(Saved entries)

━━━━━━━━

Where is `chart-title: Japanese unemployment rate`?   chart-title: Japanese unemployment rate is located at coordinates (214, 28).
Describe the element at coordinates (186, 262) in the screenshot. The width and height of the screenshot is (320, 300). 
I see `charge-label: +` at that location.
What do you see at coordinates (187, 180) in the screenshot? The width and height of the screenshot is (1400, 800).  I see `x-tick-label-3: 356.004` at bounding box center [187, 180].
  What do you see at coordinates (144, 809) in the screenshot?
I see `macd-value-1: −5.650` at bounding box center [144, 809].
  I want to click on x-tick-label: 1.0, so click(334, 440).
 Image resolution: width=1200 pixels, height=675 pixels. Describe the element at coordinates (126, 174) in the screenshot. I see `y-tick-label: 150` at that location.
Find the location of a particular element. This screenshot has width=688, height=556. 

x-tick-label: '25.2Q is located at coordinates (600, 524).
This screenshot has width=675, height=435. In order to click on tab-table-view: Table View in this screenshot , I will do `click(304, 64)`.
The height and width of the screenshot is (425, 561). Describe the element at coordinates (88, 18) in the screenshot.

━━━━━━━━

* _What the exercise asks_: Reproduce all of the records above word for word, altering nothing.

* _Result for this task_:
Where is `chart-title: Japanese unemployment rate`?   chart-title: Japanese unemployment rate is located at coordinates (214, 28).
Describe the element at coordinates (186, 262) in the screenshot. The width and height of the screenshot is (320, 300). 
I see `charge-label: +` at that location.
What do you see at coordinates (187, 180) in the screenshot? The width and height of the screenshot is (1400, 800).  I see `x-tick-label-3: 356.004` at bounding box center [187, 180].
  What do you see at coordinates (144, 809) in the screenshot?
I see `macd-value-1: −5.650` at bounding box center [144, 809].
  I want to click on x-tick-label: 1.0, so click(334, 440).
 Image resolution: width=1200 pixels, height=675 pixels. Describe the element at coordinates (126, 174) in the screenshot. I see `y-tick-label: 150` at that location.
Find the location of a particular element. This screenshot has width=688, height=556. 

x-tick-label: '25.2Q is located at coordinates (600, 524).
This screenshot has width=675, height=435. In order to click on tab-table-view: Table View in this screenshot , I will do `click(304, 64)`.
The height and width of the screenshot is (425, 561). Describe the element at coordinates (88, 18) in the screenshot.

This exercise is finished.